IVAN MAROVIC: Die Präsidentschaftswahlen vom 16. November haben gezeigt, dass und wie eine große Apathie der Wähler die politische Krise Serbiens vertieft. Deshalb haben wir uns entschieden, nicht mehr nur den demokratischen Prozess zu kontrollieren, sondern ihn als Akteur direkt zu beeinflussen.

Welche Ziele verfolgen Sie damit?
Wir streiten für ein demokratisches System, für das auch drei Jahren nach Milosevic noch immer die Basis fehlt. Um es bildlich auszudrücken - es gibt einfach kein "Fair Play" in diesem Land. Wir müssen jetzt schleunigst eine neue Verfassung verabschieden und einige Gesetze, die für eine neue demokratische Ordnung sorgen. Auch wurde mit der Vergangenheit nicht aufgeräumt. Milosevic war quasi der Einzige, der verhaftet wurde, und nun kommen seine Verbündeten zurück.

Wird "Otpor" letztlich eine Partei von 250 anderen sein, die bereits in Serbien existieren?
Wir arbeiten mit allen demokratischen Parteien gut zusammen. Aber unter ihnen herrscht ein totaler Hass - jeder hasst jeden. Das ist vollkommen absurd. Darum gibt es hier diese totale Konfusion, Apathie und Enttäuschung bei den Wählern. Insofern muss jemand kommen, der den Willen zum Neuanfang hat - und das sind wir. Wir unterscheiden uns von den anderen Parteien, da unsere Wurzeln in der Zivilgesellschaft liegen. So haben wir bessere Ohren dafür, was die Gesellschaft will. 2002 konnten wir zum Beispiel 15.000 Stimmen für ein neues Wahlgesetz sammeln. Nun sind die Wahlen erneut gescheitert, weil das Parlament dieses Gesetz nicht diskutiert hat.

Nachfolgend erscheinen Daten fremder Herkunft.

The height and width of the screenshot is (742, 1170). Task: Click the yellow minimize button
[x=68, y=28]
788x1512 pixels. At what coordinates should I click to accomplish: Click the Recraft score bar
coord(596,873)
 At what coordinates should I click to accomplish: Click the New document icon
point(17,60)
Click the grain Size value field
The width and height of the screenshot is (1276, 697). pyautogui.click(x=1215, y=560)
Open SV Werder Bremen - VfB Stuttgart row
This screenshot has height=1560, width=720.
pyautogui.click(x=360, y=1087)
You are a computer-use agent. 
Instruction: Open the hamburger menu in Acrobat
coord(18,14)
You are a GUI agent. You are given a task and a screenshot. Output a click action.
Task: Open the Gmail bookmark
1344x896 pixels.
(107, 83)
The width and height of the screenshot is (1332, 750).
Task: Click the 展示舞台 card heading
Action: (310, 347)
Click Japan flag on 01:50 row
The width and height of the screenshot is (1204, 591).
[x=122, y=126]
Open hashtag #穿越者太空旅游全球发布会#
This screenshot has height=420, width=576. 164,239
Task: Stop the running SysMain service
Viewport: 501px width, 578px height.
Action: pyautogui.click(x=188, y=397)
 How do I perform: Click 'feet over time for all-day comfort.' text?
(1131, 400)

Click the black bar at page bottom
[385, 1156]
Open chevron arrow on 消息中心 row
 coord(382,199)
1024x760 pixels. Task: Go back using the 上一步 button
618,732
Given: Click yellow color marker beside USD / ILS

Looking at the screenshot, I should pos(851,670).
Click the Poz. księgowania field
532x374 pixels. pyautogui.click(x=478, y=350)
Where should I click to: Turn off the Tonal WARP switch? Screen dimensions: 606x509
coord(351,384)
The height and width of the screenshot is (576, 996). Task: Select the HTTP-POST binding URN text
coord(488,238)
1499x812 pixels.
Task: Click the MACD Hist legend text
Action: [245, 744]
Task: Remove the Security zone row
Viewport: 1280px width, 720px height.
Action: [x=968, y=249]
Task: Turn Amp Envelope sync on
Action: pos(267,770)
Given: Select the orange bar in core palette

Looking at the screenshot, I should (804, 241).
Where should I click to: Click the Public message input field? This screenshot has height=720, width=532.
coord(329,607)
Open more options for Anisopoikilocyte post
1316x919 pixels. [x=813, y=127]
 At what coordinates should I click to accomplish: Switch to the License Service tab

Wo liegen die Wurzeln der anderen Parteien - lassen die sich genau so eindeutig bestimmen wie die Ihren?
Die Parteien stehen in Serbien auf keiner ideologischen Basis und sind auf eine Führungsperson angewiesen. Wir hingegen werden die erste Partei sein, die keine Führungsperson braucht. Die einzige Gruppierung, die derzeit mit einer beinharten Programmatik aufwartet, das ist die Radikale Partei. Aber wir stimmen mit keinem ihrer Standpunkte überein.

Vorgezogene Neuwahlen des Parlaments finden am 28. Dezember statt. Mit welchem Stimmenanteil rechnen Sie?
Wir hoffen ins Parlament einziehen zu können. Wir sind nicht so verrückt, die Mehrheit der Stimmen zu erwarten. Unsere Zeit kommt erst in den nächsten Jahren.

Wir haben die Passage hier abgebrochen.